Poetry by Miguel Rodríguez Otero

we hear trains rumbling away
from homes we’ve known
neither of us yet fully awake
vaguely wondering where
they may be bound for
a coastal town
some place across the border
we are not yet aware
that we’ve fallen in love

but we don’t stir
we pray the clatter on the tracks never ends
each clack a word we haven’t uttered yet
a stitch that sews the wounds
we’ve come here to soothe

our bodies travel
they explore sentences and certainties
in this room that has taken us in
we throw away the passports
disregard seat numbers

we speak of books and oranges and wine
in foreign languages
often leave questions unfinished
conversation crumbles into shorter words

our talk travels too
and the keys on the bedside table
jingle as the train rolls along
our senses suddenly sharpen

one day we will cross that border
hop that freight and look at landscapes


Miguel Rodríguez Otero’s poems appear in The Lake, Book of Matches, The Red Fern Review, Wilderness House Literary Review and Scapegoat Review, and are forthcoming in Last Leaves Magazine and DarkWinter Literary Magazine. He likes to walk country roads and is friends with a heron that lives near his home.

Golden-Crowned Kinglets

Poetry by Michael Magee

Little Golden-Crowned Kinglets in
the fir trees flash gold as leaves
in their cameo roles.

Today there was snow in the air
small patches of light that
brushed against my jacket.

What’s best? The little flash
of a Kinglet that moves so fast
it leaves behind its color.

Or this snow-fleeting day
coming out of nowhere to appear
at my side like a sunflower.


Michael Magee‘s newest collection “Shiny Things” (MoonPath Press) is coming out in January 2025. He lives in Tacoma, Washington.

On the Deck

Poetry by Theresa Wyatt

in my cushy chair it is the end of summer.
The community noise of lawn mowers moves chipmunks
underground for hours & hummingbirds toward the lake.
Grass outside the gate is yellow from drought.

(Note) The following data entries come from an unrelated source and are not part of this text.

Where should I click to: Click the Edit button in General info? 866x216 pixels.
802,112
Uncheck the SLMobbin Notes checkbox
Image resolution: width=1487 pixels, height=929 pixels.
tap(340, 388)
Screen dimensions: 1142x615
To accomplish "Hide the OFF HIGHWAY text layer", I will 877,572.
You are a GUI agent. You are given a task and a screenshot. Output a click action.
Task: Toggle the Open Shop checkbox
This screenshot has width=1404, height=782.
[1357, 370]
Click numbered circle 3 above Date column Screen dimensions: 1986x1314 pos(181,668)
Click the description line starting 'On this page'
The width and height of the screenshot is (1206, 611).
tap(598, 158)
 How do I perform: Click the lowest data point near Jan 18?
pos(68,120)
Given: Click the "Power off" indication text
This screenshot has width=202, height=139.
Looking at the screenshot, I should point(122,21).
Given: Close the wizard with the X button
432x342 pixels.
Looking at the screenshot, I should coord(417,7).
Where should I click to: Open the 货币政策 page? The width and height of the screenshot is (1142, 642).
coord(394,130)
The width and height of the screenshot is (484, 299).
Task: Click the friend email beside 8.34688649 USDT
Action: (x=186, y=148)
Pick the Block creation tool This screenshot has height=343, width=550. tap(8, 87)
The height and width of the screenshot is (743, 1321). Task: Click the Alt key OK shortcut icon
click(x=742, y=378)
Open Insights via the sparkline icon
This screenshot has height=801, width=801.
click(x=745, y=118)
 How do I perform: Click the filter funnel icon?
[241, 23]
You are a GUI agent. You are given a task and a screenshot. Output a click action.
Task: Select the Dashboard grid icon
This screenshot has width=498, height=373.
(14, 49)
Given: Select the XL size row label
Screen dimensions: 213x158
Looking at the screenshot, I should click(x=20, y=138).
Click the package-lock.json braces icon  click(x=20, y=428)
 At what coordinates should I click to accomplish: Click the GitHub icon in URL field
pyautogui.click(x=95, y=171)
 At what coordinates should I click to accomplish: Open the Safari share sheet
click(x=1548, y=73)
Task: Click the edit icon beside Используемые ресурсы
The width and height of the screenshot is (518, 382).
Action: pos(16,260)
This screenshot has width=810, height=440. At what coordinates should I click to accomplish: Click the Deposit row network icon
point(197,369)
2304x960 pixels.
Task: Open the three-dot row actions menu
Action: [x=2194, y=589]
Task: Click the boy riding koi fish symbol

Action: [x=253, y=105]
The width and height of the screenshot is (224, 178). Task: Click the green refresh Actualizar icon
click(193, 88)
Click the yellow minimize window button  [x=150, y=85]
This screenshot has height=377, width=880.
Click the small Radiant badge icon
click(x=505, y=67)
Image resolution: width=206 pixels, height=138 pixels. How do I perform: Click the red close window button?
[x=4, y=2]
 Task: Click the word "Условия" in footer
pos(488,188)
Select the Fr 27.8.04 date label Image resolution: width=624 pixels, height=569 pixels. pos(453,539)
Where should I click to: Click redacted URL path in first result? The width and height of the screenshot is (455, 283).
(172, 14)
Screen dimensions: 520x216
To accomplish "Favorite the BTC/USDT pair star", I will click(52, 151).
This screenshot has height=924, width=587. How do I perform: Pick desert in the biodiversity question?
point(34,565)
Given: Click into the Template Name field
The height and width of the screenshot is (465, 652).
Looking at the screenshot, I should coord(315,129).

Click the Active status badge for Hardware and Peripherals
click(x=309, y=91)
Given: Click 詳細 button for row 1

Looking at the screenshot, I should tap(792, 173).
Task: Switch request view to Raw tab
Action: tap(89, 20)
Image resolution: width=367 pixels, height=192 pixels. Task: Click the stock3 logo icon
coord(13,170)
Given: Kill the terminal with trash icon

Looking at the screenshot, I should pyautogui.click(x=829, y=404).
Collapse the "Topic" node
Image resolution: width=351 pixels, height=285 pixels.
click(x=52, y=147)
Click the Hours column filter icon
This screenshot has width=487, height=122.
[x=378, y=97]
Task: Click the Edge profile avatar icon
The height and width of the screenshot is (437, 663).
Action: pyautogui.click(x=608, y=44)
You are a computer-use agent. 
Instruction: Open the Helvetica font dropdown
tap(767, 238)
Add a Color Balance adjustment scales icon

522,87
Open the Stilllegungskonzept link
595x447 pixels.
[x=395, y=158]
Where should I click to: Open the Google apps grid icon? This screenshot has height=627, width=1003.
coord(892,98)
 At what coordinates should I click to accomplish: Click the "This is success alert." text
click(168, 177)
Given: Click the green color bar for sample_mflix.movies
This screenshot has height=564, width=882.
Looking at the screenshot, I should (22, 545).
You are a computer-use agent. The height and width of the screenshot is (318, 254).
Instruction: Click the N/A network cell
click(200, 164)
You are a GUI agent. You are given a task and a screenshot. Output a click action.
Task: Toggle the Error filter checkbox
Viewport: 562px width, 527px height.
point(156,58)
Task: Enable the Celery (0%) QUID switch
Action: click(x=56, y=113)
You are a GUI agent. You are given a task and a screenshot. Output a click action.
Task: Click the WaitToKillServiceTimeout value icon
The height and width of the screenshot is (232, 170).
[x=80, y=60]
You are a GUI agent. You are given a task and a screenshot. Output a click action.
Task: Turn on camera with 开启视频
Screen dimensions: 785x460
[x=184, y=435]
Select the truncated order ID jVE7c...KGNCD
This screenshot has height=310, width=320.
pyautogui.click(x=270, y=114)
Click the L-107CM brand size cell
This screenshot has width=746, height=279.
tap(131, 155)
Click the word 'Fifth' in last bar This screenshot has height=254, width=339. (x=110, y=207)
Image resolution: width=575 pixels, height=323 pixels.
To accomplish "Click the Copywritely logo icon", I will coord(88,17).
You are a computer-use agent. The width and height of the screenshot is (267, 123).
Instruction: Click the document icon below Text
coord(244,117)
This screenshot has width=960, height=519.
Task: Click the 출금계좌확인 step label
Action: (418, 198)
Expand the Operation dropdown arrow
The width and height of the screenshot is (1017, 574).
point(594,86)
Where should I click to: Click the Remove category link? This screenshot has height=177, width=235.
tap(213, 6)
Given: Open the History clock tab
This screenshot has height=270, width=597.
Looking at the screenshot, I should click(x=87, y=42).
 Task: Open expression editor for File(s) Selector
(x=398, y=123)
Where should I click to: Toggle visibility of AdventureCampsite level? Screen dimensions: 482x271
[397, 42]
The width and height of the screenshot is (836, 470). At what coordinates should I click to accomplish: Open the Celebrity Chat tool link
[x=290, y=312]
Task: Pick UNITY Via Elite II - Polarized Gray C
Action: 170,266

Parallel thoughts generate questions – will it be cool enough
to sleep with the windows open – will roaming creatures
slow the spices’ heart rates – will the apple crop yield both
sweet & tart, and did the Farmer’s Almanac discern
a mild winter? Dry leaves stand ready to turn.

When winter comes,
I’ll look out at roped chairs without cushions,
the covered air conditioner will be soundless, lawn mowers
will hibernate. Apple pies and sauce will be stacked neatly
in the freezer – pesto will be tightly sealed.

When it comes, I’ll go out on the glistening deck
frosted with crystals – cardinals will bear witness
while Tai Chi arms caress the wind breathing
through the fence – all of us & everything
finding new rhythms in between the white.


Theresa Wyatt is the author of The Beautiful Transport, a Moonstone Press 2022 chapbook finalist, and Hurled Into Gettysburg (BlazeVox Books, 2018). Her work has also appeared in New Flash Fiction Review, Spillway, The Ekphrastic Review, and The Healing Muse. A retired educator, Theresa resides near Buffalo close to Lake Erie.